Prime Minister Hun Sen yesterday called on students, civil society, and members of the public and private sectors to “come up with realistic recommendations” to bolster Cambodia’s resistance to the challenges presented by climate change.

Addressing a crowd of hundreds at the opening of the Third National Forum on Climate Change at the Peace Palace, the premier stressed the urgent need for such recommendations, and made the case, as have other international bodies, that climate change is likely to hit Cambodia hard.

The speech and forum comes less than a week before diplomats are set to gather in Warsaw for meetings of parties to the Kyoto Protocol and the UN Framework Convention on Climate Change – meetings that the premier expressed hope that NFCC could “provide inputs to”.

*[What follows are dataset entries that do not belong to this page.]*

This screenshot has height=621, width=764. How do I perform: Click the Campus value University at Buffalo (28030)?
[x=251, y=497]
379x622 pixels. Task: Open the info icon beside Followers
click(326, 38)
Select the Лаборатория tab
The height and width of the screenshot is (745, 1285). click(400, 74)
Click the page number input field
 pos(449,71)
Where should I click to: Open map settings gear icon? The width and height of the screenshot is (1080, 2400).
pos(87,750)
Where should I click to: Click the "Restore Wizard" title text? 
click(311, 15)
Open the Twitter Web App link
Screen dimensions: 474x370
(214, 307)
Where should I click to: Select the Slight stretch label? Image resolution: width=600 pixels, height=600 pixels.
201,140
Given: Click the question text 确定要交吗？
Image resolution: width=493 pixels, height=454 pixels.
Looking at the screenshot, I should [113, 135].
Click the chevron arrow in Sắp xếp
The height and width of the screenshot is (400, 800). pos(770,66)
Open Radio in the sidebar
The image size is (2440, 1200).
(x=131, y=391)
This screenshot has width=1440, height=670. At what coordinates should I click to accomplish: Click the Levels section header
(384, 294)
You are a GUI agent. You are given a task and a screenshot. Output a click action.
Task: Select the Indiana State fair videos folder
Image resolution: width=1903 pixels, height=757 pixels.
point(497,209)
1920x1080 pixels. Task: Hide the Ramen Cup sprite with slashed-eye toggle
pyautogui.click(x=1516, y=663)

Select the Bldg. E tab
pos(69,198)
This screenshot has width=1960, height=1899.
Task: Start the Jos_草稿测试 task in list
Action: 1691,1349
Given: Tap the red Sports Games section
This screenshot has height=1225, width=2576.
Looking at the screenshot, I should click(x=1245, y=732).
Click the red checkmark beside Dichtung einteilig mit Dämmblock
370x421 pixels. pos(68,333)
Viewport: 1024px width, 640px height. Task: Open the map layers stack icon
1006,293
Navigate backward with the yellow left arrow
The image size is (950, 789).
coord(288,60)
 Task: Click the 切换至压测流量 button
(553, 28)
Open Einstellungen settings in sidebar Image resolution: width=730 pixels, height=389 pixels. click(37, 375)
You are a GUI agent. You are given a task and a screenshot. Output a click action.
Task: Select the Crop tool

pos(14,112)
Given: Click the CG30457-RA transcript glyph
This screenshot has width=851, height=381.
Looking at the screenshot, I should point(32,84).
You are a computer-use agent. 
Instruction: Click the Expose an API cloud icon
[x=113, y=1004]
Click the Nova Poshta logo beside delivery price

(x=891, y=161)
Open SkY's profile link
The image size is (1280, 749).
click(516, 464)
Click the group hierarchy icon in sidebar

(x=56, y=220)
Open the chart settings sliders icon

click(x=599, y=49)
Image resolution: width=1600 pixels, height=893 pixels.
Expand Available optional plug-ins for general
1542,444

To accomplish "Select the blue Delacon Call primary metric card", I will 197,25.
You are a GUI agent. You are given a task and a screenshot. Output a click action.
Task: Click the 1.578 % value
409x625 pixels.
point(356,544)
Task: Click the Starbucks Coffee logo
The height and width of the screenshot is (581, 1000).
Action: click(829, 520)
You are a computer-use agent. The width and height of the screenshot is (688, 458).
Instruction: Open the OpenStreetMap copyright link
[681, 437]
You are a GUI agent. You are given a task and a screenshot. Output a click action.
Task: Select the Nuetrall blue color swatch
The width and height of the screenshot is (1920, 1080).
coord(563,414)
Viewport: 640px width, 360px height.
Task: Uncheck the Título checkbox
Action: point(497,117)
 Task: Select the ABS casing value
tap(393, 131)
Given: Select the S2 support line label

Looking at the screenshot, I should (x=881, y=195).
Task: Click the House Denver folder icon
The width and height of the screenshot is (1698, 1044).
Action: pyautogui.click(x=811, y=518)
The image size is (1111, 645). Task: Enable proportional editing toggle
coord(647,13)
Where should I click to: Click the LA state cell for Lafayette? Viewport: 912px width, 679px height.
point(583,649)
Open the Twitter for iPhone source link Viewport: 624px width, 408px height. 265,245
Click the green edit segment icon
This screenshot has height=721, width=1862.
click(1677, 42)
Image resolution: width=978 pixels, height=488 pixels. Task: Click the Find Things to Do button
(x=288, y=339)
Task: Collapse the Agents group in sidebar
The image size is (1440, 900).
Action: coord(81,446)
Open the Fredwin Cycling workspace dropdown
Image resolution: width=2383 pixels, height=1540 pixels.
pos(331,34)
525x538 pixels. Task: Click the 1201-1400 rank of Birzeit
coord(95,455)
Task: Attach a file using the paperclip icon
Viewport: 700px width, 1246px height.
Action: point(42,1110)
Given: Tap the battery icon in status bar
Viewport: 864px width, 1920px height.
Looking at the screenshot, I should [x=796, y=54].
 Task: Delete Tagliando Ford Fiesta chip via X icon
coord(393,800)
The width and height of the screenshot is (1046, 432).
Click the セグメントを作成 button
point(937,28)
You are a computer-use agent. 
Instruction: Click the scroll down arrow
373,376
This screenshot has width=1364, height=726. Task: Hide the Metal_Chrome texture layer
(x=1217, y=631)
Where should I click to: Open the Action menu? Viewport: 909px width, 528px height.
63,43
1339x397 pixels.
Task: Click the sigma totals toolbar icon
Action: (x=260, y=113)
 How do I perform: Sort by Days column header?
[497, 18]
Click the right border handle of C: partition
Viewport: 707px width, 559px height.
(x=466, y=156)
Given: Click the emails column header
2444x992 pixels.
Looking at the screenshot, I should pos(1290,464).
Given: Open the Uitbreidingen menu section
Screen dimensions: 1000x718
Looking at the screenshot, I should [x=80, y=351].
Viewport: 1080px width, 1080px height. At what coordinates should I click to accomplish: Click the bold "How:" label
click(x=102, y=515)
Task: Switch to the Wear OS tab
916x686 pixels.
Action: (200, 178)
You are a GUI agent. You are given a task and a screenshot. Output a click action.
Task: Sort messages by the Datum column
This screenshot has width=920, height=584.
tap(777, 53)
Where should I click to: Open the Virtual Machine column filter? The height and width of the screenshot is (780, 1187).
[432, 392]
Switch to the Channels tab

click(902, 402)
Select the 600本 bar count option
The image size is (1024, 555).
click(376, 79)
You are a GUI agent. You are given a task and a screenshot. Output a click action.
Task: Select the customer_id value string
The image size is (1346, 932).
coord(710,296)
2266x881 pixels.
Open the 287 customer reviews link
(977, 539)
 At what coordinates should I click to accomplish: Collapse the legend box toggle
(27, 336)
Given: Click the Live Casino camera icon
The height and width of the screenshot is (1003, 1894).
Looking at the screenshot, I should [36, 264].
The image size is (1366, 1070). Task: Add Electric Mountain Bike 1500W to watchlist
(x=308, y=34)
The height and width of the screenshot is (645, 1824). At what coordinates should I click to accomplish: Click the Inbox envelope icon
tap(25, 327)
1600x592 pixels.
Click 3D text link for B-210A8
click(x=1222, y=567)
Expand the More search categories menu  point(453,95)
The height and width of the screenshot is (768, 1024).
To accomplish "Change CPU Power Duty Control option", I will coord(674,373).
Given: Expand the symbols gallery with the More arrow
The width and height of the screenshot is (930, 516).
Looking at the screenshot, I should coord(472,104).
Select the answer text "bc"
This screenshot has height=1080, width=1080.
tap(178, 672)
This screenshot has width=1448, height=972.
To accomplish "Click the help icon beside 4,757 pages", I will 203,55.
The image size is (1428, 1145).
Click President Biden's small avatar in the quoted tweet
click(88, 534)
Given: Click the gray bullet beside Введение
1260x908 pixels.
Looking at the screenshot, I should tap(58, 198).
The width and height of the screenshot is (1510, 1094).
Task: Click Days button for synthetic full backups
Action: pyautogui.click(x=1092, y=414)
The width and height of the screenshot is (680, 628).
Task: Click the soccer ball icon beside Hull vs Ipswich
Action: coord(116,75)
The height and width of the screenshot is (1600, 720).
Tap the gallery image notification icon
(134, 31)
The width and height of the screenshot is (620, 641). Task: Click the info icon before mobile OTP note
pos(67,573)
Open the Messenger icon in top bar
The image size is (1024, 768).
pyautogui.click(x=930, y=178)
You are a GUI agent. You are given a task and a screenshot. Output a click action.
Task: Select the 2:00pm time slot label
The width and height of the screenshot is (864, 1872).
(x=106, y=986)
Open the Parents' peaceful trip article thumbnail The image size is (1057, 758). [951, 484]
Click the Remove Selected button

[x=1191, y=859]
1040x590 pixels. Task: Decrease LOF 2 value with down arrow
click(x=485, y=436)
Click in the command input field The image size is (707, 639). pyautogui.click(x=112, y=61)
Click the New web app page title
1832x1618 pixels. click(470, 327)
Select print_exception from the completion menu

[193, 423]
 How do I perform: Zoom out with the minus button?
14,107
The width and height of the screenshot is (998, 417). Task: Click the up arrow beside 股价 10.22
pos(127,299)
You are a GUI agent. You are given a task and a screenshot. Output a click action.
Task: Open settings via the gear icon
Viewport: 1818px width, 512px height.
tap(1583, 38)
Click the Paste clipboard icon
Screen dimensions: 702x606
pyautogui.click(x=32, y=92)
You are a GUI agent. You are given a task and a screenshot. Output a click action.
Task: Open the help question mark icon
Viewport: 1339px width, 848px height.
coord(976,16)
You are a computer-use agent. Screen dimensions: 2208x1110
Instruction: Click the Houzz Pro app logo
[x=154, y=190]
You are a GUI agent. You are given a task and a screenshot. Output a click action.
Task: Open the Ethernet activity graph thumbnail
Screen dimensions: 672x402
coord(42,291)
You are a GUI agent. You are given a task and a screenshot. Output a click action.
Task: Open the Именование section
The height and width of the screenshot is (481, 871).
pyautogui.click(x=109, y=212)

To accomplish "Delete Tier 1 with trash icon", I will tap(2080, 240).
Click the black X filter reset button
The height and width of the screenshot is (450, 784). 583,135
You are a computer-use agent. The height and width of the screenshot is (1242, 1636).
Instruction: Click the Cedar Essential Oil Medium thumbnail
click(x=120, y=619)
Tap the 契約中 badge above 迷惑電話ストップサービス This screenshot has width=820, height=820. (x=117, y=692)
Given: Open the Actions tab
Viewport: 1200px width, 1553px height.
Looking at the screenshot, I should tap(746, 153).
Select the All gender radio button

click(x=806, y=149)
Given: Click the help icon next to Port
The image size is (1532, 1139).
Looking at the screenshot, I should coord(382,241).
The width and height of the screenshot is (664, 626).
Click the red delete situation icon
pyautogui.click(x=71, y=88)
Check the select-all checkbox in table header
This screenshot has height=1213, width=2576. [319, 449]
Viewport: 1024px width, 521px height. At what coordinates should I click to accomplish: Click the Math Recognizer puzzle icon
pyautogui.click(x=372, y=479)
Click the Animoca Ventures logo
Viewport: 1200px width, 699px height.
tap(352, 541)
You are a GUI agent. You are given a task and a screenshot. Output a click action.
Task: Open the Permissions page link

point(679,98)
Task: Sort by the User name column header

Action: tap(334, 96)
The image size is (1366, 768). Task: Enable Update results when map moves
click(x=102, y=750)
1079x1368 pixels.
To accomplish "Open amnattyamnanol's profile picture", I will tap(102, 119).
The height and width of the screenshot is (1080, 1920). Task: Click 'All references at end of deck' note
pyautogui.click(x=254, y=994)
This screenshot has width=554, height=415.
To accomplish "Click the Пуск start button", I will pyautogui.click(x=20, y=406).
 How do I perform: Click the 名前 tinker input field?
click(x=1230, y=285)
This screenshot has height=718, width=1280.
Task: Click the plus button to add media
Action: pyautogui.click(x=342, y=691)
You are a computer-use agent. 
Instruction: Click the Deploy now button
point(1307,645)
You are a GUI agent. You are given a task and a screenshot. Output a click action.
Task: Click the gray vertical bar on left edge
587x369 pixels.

“Climate change is no longer a remote case, but is affecting all of us in the present and [becoming] one of the grave challenges that must be addressed in the 21st century,” he said, adding that recent widespread floods “add new evidence to show the severity of climate change”.

Participants listen to Prime Minister Hun Sen’s recommendations during the opening of the Third National Forum on Climate Change at the Peace Palace in Phnom Penh. Pha Lina

Even as floodwaters blanketed large parts of Cambodia last month, the UN’s Intergovernmental Panel on Climate Change released a report saying that in Southeast Asia “extreme precipitation events will very likely be more intense and more frequent”.

A June report from the World Bank similarly stated that “the wet season is expected to become wetter, and the dry season drier”, and that “the largest increase in extreme precipitation” would occur over Cambodia.

In yesterday’s speech, Hun Sen encouraged emissions reductions and “green growth”, and said that the nation was working with partners on a carbon trading scheme and managing protected natural areas.

However, such measures may be easier said than done. In June, Dr Paul Dargusch of the International Energy Centre said the economic slump in Europe and increasing competition from other emerging markets made this a bad time for Cambodia to enter the carbon offset market.

But Cambodia is taking steps, said Environment Minister Say Sam Al, whose remarks preceded Hun Sen’s. In recent years, he said, the ministry has raised some $250 million for projects designed to fight climate change.